• DIRECTIONS:
(A) Using the project case study below, explain in one to three sentences why the gap in understanding between non-clinical and clinical staff needed to be addressed.
(B) Answer these questions from the project case study below:
(i) How long did the project last?
(ii) How many puzzle stations did the room contain?
(iii) What did participants use at the Pain Control station to reduce the simulated patient's pain level?

• QUOTED PASSAGE:
- - - - - - -
Client/Company/Project type
Mayo Clinic / Conceptual Project
Project date/duration
Fall 2023 / 3 months
My role
User Experience Researcher: Designed and implemented the interactive experience room. Responsible for project conception, design, user research, and execution.
Project Summary
In my professional role as a User Experience Researcher at Mayo Clinic, I devised an innovative way to bridge the empathy gap between clinical and non-clinical hospital staff. The project aimed to create an interactive experience room—similar to an escape room—to simulate the daily challenges faced by hospital-based floor nurses. This novel approach was intended to foster empathy and understanding among non-clinical staff by immersing them in the nurses’ work environment and tasks.
The Challenge/Problem
The primary challenge was the lack of empathy and understanding between non-clinical and clinical staff at Mayo Clinic. Non-clinical staff often have limited insight into the rigorous and demanding nature of nursing, which can lead to communication barriers and decreased workplace collaboration. The goal was to design an interactive experience that would not only be engaging but also educational, providing a hands-on way for non-clinical staff to experience the daily challenges faced by nurses.
The project had to address several constraints:
- The experience had to be accessible to individuals with no medical background.
- It needed to simulate realistic nursing tasks without overwhelming participants.
- The technology employed had to be readily available and cost-effective.
- The experience had to be designed for a standard conference room setting.
The Solution
The solution was an “Experience Room” that combined interactive technology with empathetic design to simulate a nurse’s workday. The room contained seven puzzle stations, each representing a critical nursing task, set up in a standard conference room. The technology included marker tracking, pattern recognition via machine learning, augmented reality, and video and sound effects.
Design Process
- Concept Development: Brainstormed and outlined the concept of using an escape room format for empathy-building.
- User Research: Conducted interviews and shadowed nurses to understand their daily challenges and key tasks.
- Design and Prototyping: Developed sketches, wireframes, and prototypes for each puzzle station.
- Technology Integration: Implemented marker tracking, AR, and machine learning for task simulation.
- Testing and Iteration: Conducted usability tests with non-clinical staff, iterating on feedback to refine the experience.
Key Features
- Vein Finding: Used augmented reality on a mobile tablet to simulate vein visualization.
- Medication Administration: Required participants to correctly portion tokens representing different medications.
- Mandatory Training: A puzzle demonstrating IV catheter insertion.
- Pain Control: Participants used laminated cards with pain management strategies to reduce a simulated patient’s pain level.
- Shift Handover: An audio-recorded report that participants used to answer questions and complete a task.
- Scheduling: Participants arranged tokens representing nursing roles on a floor plan according to specific rules.
- Unexpected Events: Simulated interruptions like a code blue and family member requests to mimic real-life nurse challenges.
- - - - - - -
Stored data
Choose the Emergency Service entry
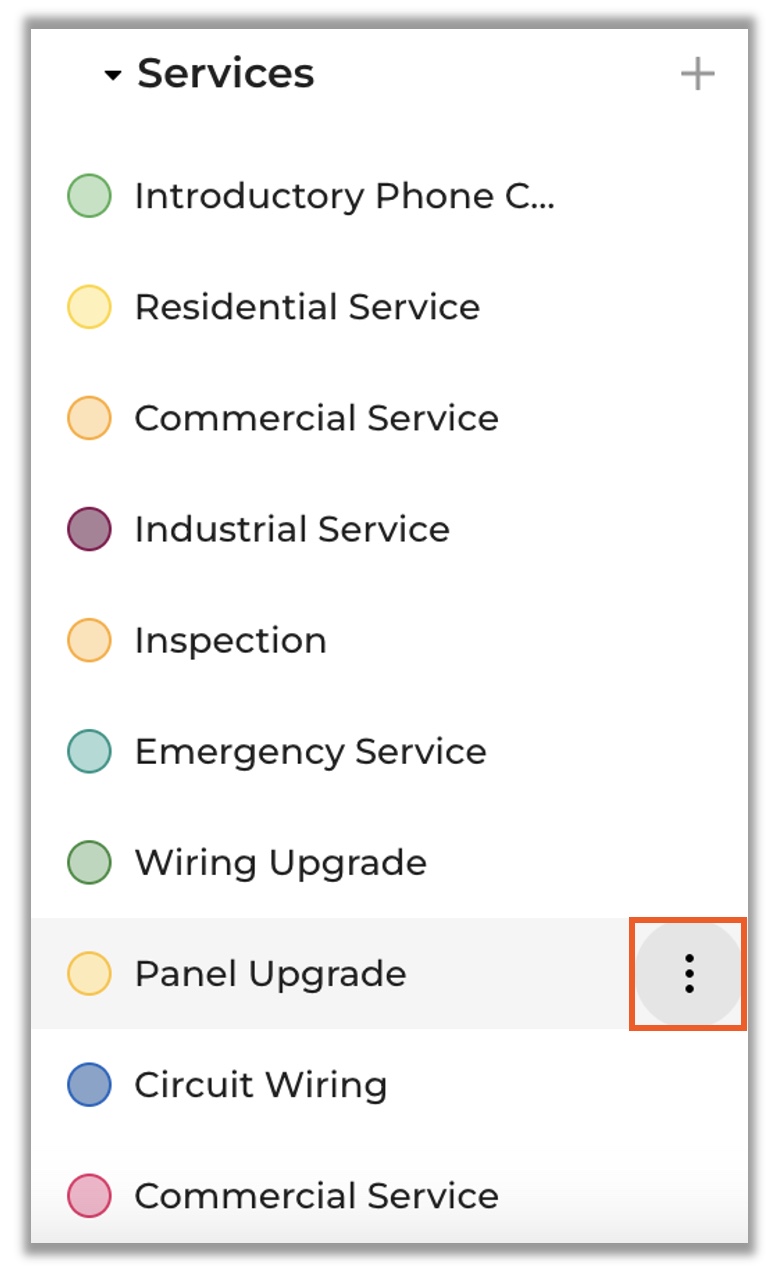 (310, 751)
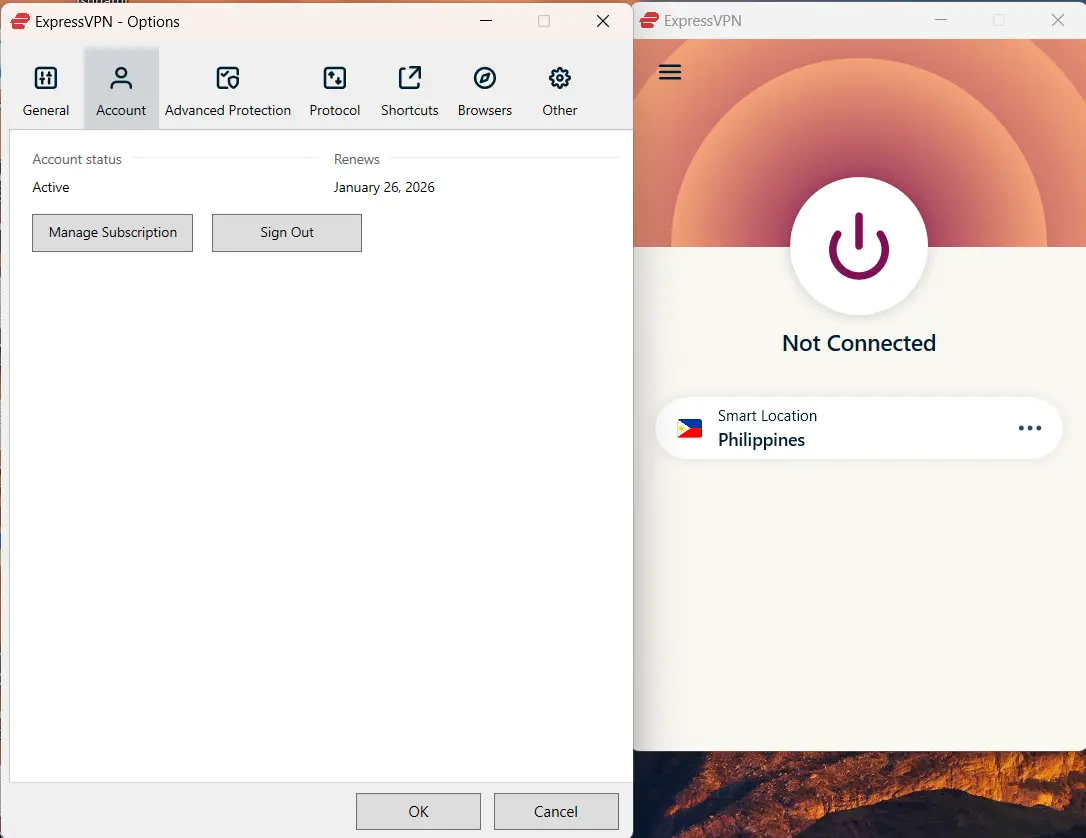1086x838 pixels.
Task: Click the Manage Subscription button
Action: [112, 233]
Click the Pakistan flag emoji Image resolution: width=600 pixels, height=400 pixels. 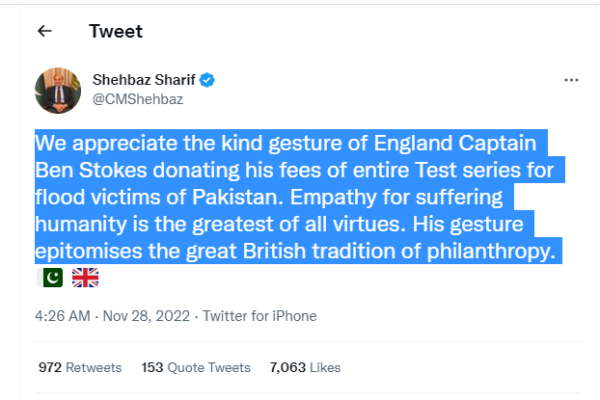50,277
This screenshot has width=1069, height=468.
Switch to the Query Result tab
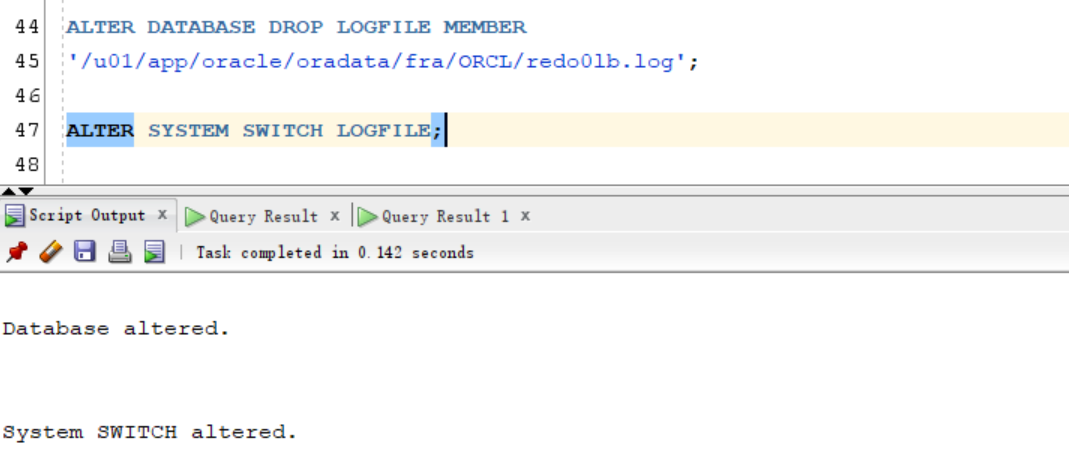[x=263, y=217]
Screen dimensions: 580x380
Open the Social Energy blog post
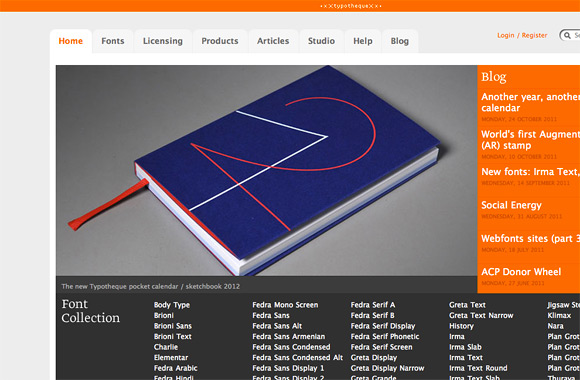point(511,205)
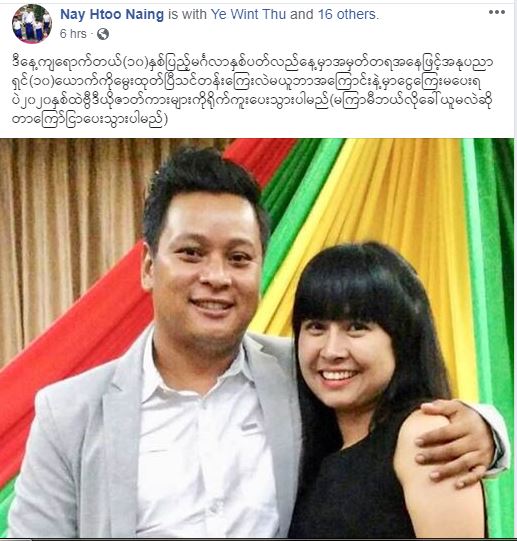
Task: Open Nay Htoo Naing's profile picture
Action: [x=32, y=24]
- - - - - - -
• TASK RESPONSES:
(A) Non-clinical staff often have limited insight into the rigorous and demanding nature of nursing. This gap can lead to communication barriers and decreased workplace collaboration.

(B)
(i) 3 months
(ii) Seven
(iii) Laminated cards with pain management strategies